# [What is being asked]
Echo the lines verbatim, beginning with the line that contains "The height and" and going on through the last line of the records. Leave the pictures out of your reply.

(Some records)
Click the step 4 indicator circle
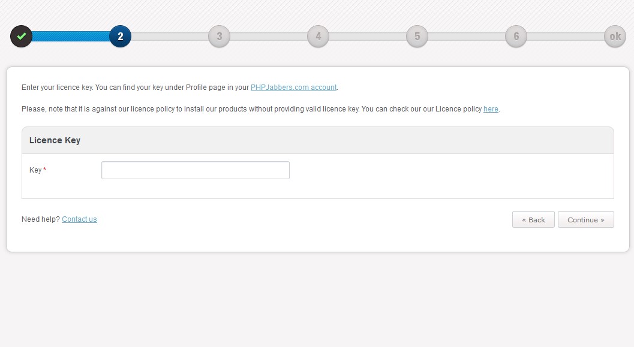coord(318,37)
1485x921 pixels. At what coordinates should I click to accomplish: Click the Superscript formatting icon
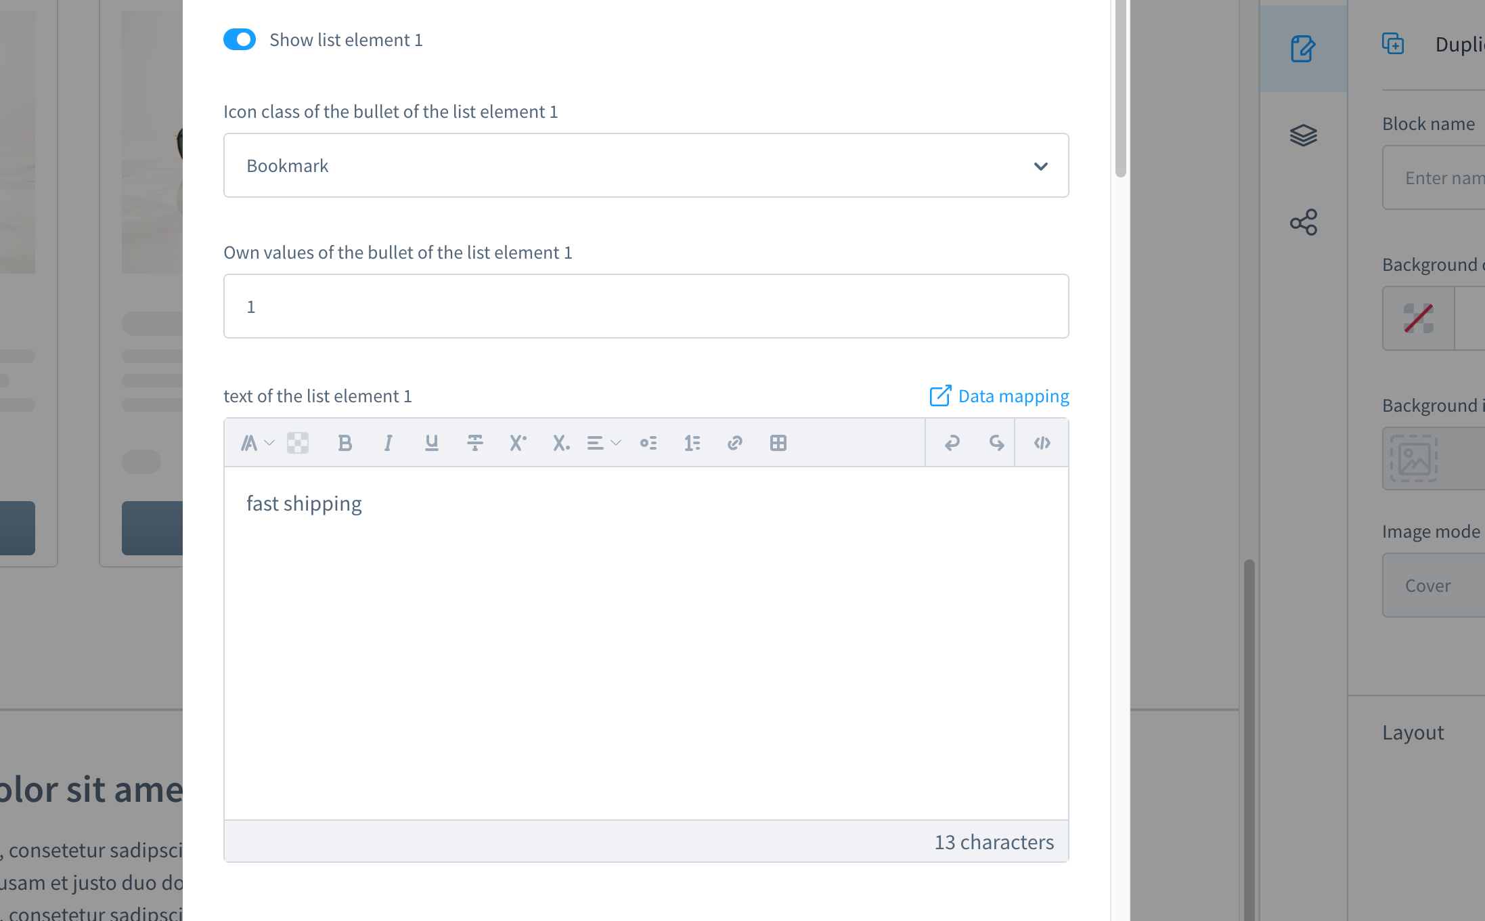[518, 442]
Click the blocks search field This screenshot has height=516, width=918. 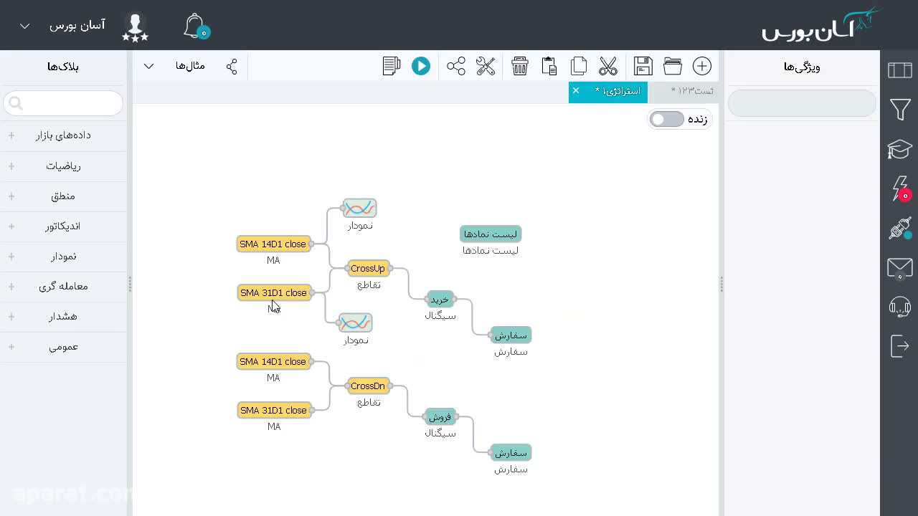coord(63,104)
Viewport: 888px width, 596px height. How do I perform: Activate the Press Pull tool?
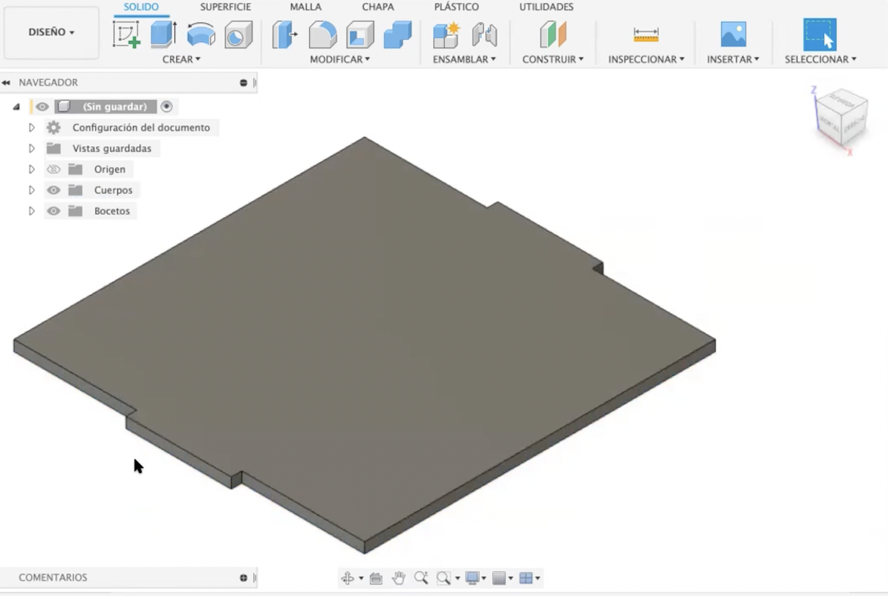click(x=283, y=34)
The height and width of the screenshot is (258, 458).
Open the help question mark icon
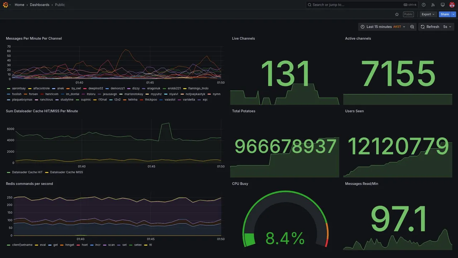coord(424,5)
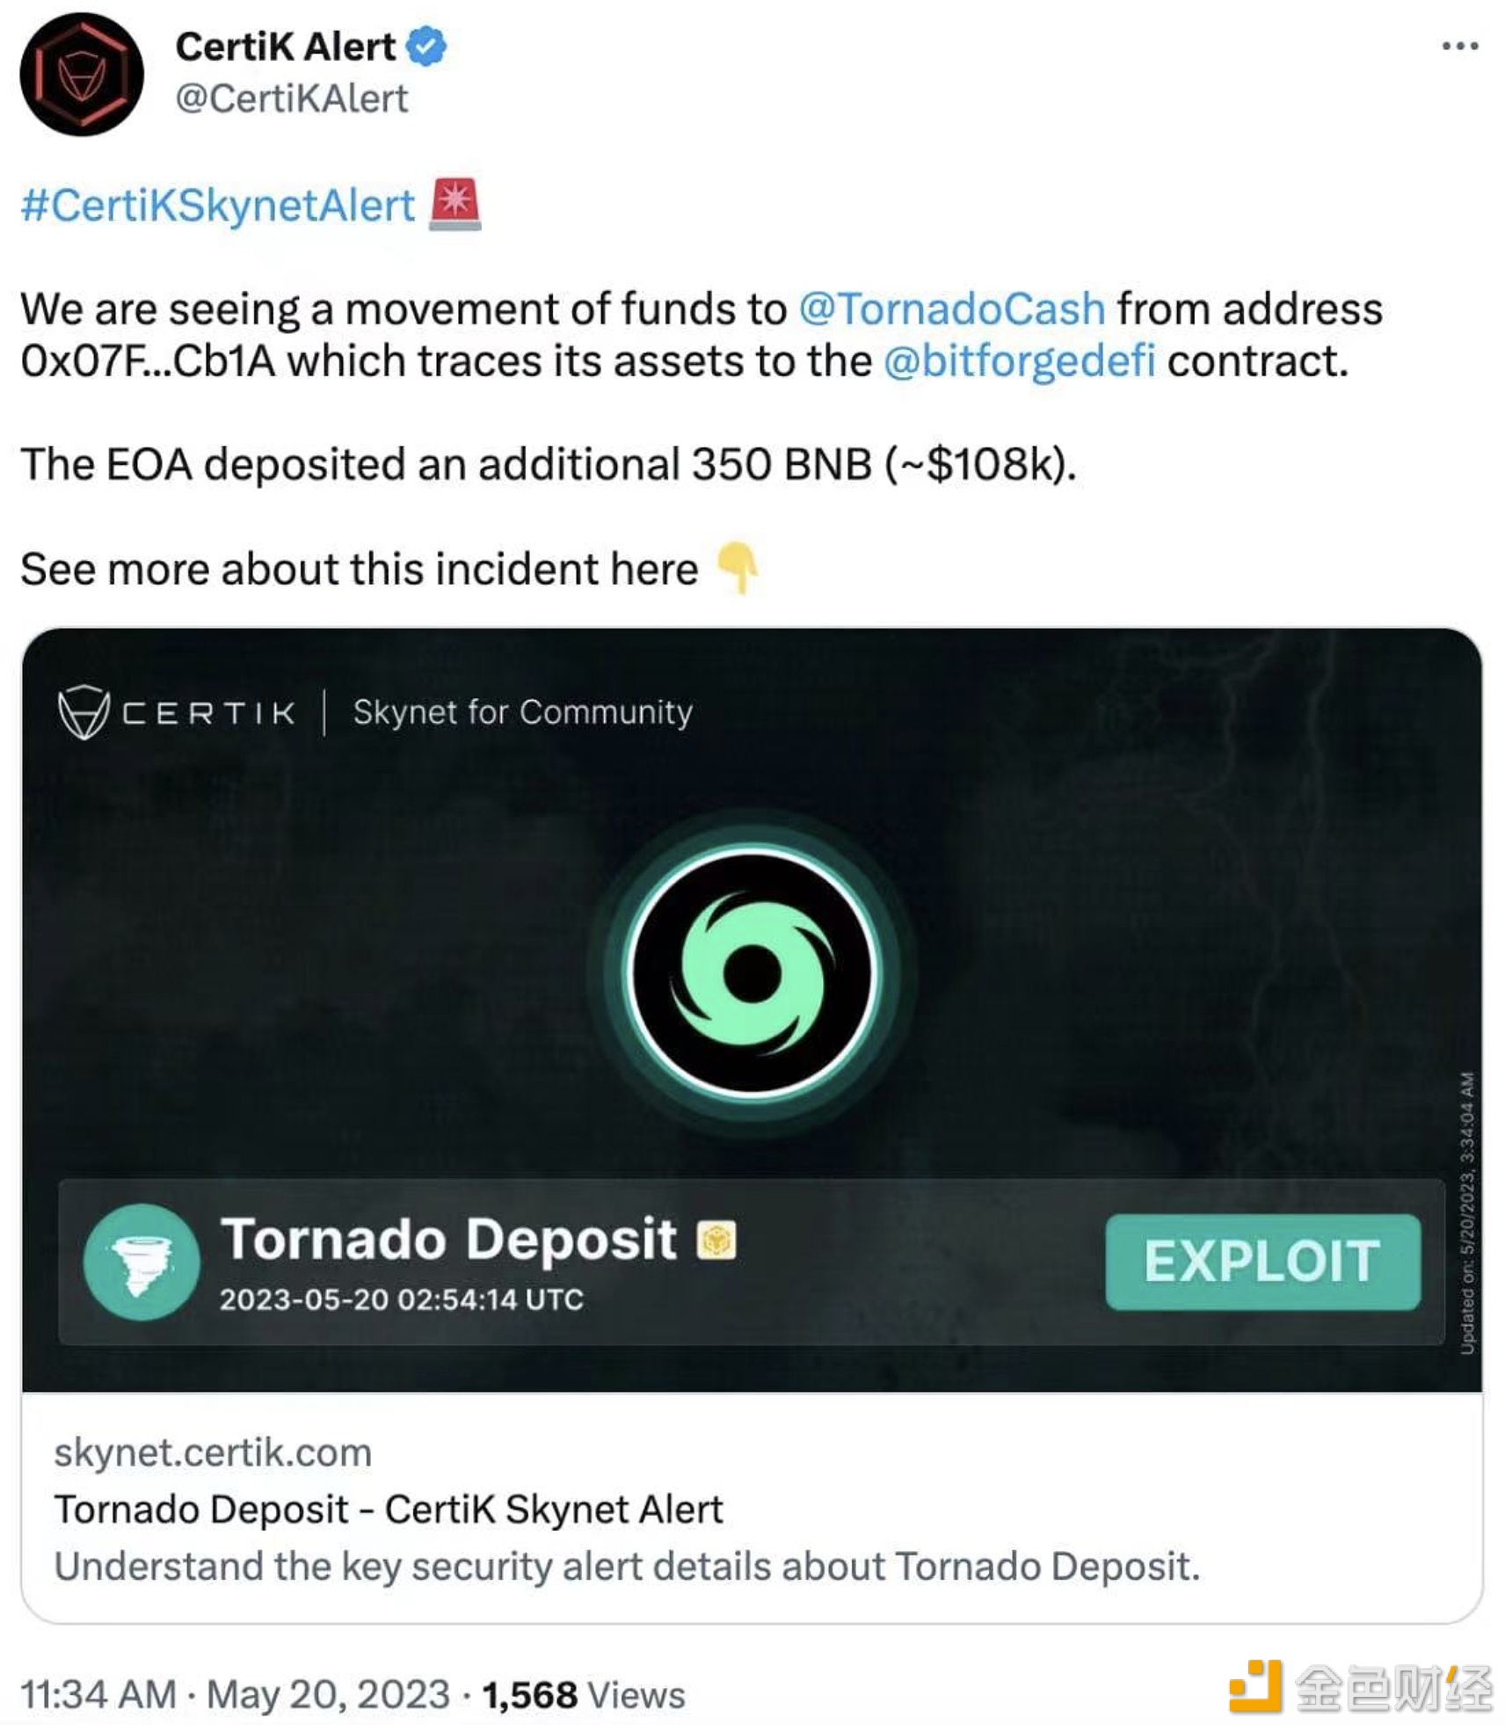
Task: Open the @TornadoCash mention link
Action: [x=951, y=309]
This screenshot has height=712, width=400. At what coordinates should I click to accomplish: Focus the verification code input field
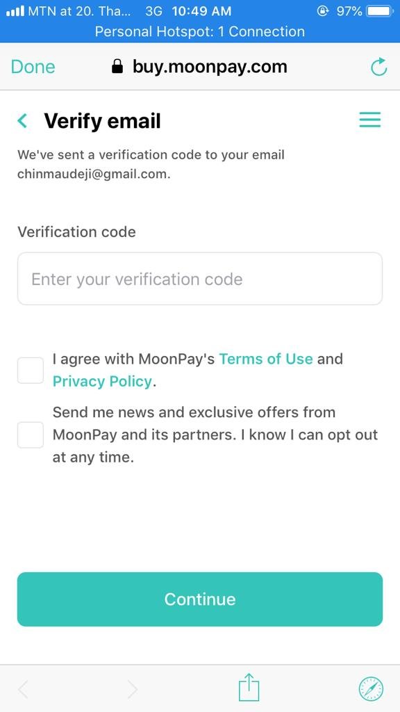click(x=200, y=279)
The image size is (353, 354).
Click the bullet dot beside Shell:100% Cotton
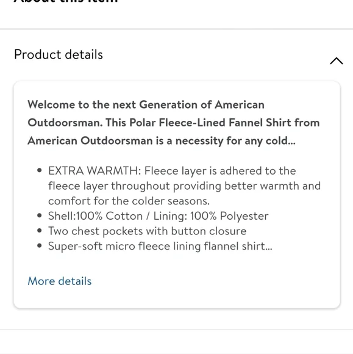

# [Written answer]
The height and width of the screenshot is (258, 458).
Open the help question mark icon
coord(424,5)
Task: Open the @TornadoCash mention link
Action: [x=951, y=309]
This screenshot has height=712, width=400. At what coordinates should I click to accomplish: Focus the verification code input field
click(x=200, y=279)
The image size is (353, 354).
Click the bullet dot beside Shell:100% Cotton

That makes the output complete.